Multiomics is a new approach where the data sets of different omic groups are combined during analysis. The different omic strategies employed during multiomics are genome, proteome, transcriptome, epigenome, and microbiome. Multiomics, multi-omics, integrative omics, “panomics” or ‘pan-omics’ is a biological analysis approach in which the data sets are multiple above omics. In other words, the use of multiple omics technologies to study life in a concerted way. By combining these “omes”, scientists can analyze complex biological big data to find novel associations between biological entities, pinpoint relevant biomarkers and build elaborate markers of disease and physiology. In doing so, multiomics integrates diverse omics data to find a coherently matching geno-pheno-envirotype relationship or association.
Multiomics strategy
With the progress in all the different omics fields, it is being increasingly recognized that the answer to a research question cannot be answered by one form of omics. The microbiome influences the gene and protein expression which in turn influence the metabolome, and all these processes crosstalk and regulate each other.

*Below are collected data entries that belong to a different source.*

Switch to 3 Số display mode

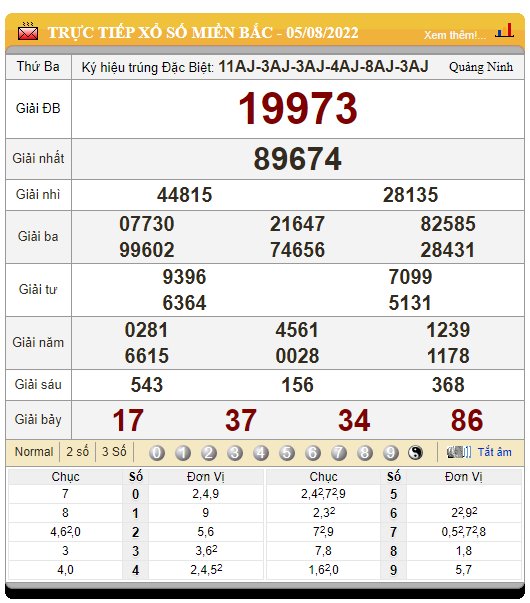pyautogui.click(x=114, y=451)
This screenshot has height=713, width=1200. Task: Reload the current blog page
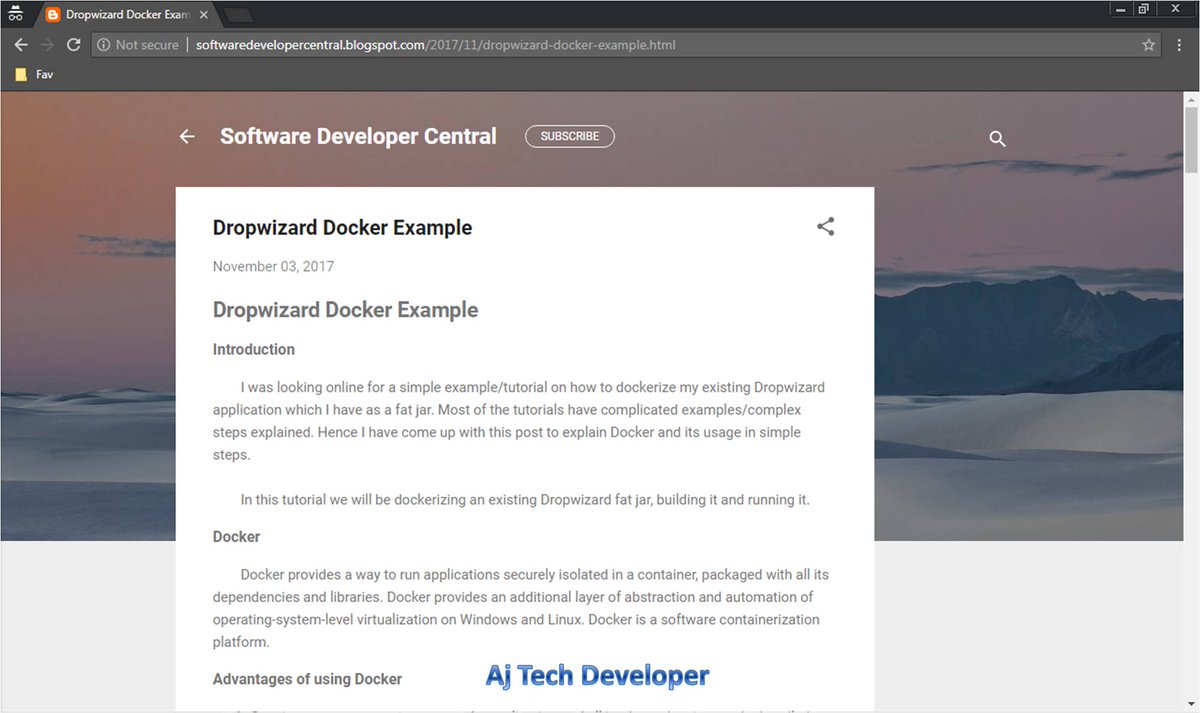pyautogui.click(x=73, y=44)
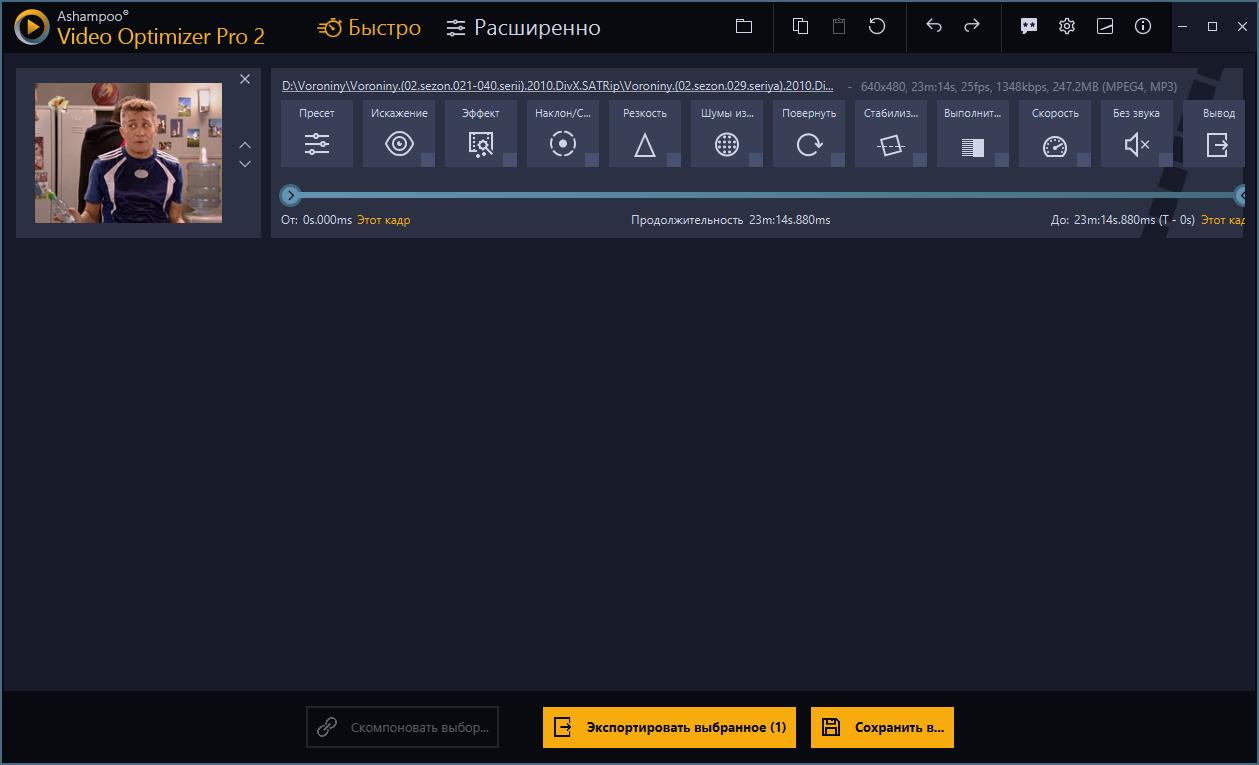This screenshot has width=1259, height=765.
Task: Move video down with the down chevron
Action: point(245,164)
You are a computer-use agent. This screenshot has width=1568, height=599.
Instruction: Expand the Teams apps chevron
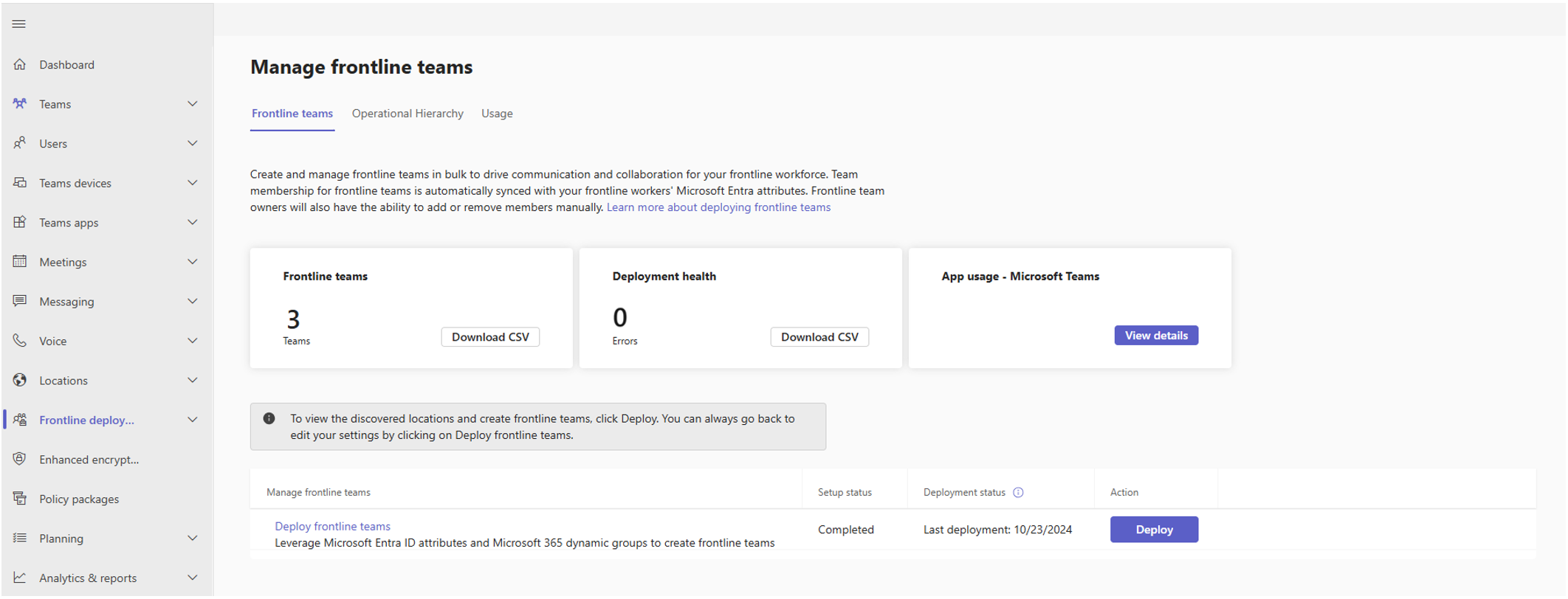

Studying these processes in their entirety is critical to find strategies to treat diseases. This is where the multiomics field is coming in. This field encompasses all the omics fields and trues to understand the native and altered state of an organism by the analysis of the data from different omics experiments.
Multiomics analysis
Methods for parallel single-cell genomic and transcriptomic analysis can be based on simultaneous amplification or physical separation of RNA and genomic DNA. Modern sequencing technology has led to many comprehensive assays being routinely available to experimenters, giving us different ways to peek at the internal doings of the cells, each experiment revealing a different part of some underlying processes. If we treat the DNA with bisulfite prior to sequencing, cytosine residues are converted to uracil, but 5-methylcytosine residues are unaffected. This allows us to probe the methylation patterns of the genome, or its methylome. By sequencing the mRNA molecules in a cell, we can calculate the abundance, in different samples, of different mRNA transcripts, or uncover its transcriptome. Performing different experiments on the same samples, for instance RNA-seq, DNA-seq, and BS-seq, results in multi-dimensional omics datasets, which enable the study of relationships between different biological processes, e.g. DNA methylation, mutations, and gene expression, and the leveraging of multiple data types to draw inferences about biological systems.